### INSTRUCTIONS TO FOLLOW
Only the lines from the one containing "Task: Open the Top Boston Startups page link" to the end of the data below belong in the answer, each repeated exactly; no pictures.

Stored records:
########################################

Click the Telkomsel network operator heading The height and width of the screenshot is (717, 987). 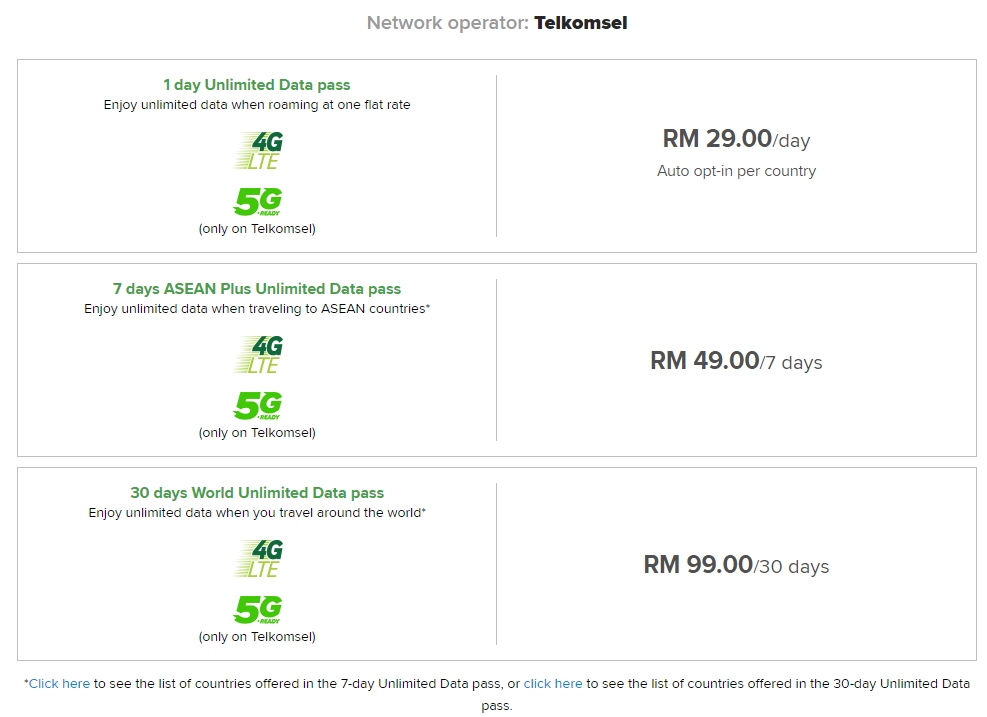click(496, 23)
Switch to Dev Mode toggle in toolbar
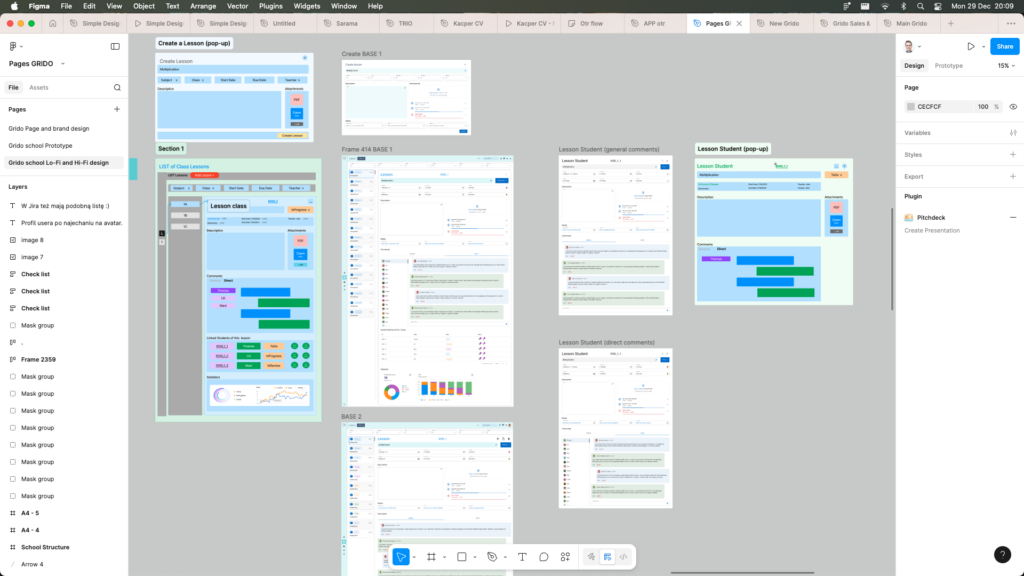Image resolution: width=1024 pixels, height=576 pixels. (x=624, y=557)
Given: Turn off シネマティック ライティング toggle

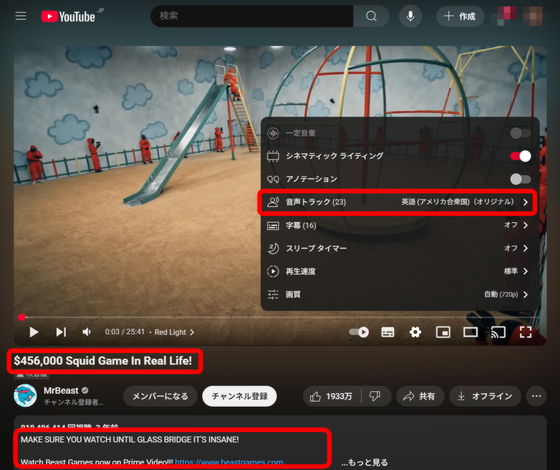Looking at the screenshot, I should pyautogui.click(x=520, y=156).
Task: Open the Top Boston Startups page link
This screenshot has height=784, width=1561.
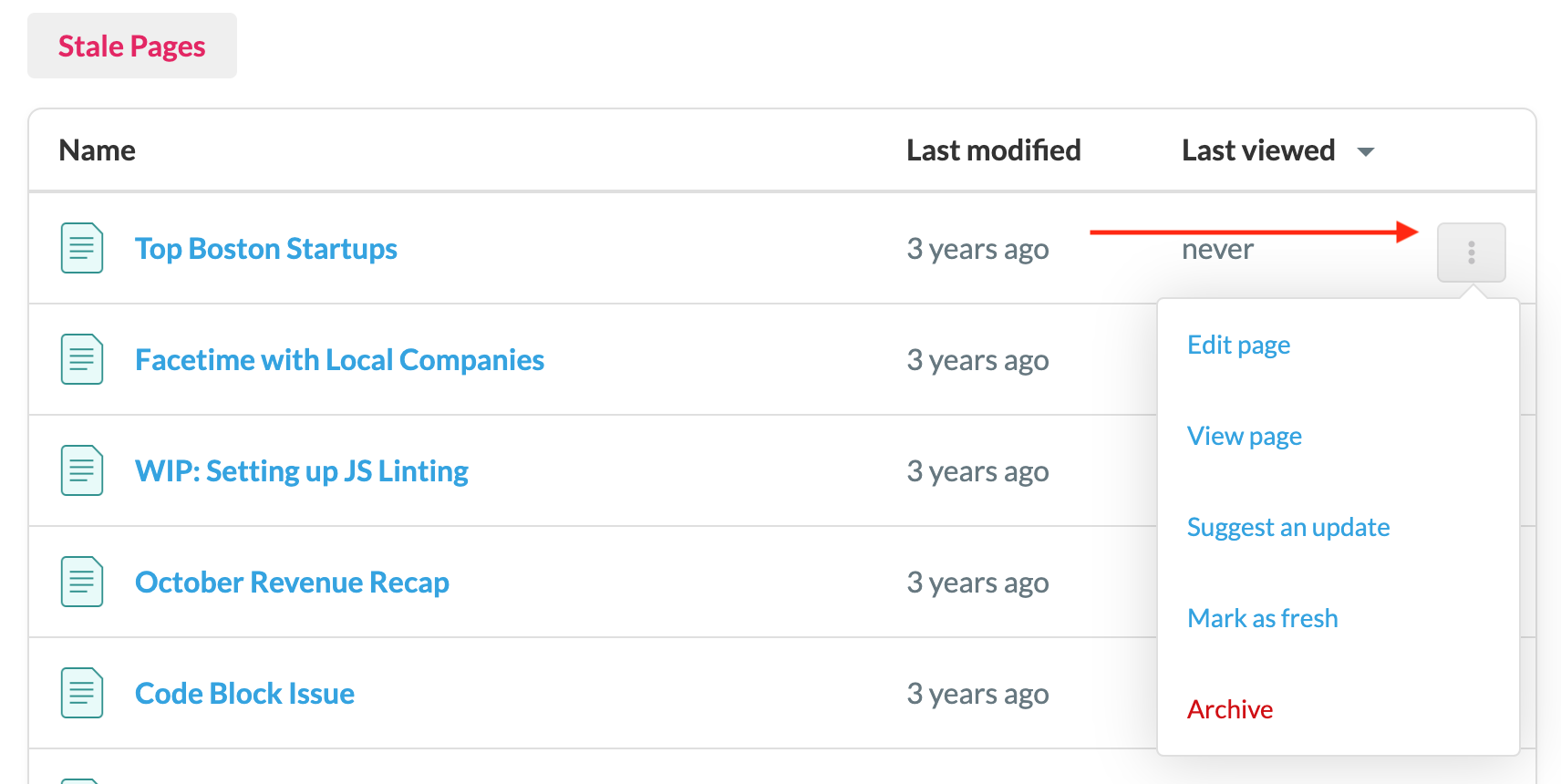Action: (266, 249)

########################################

### SOLUTION FOR THIS EXERCISE
Task: Open the Top Boston Startups page link
This screenshot has height=784, width=1561.
Action: (266, 249)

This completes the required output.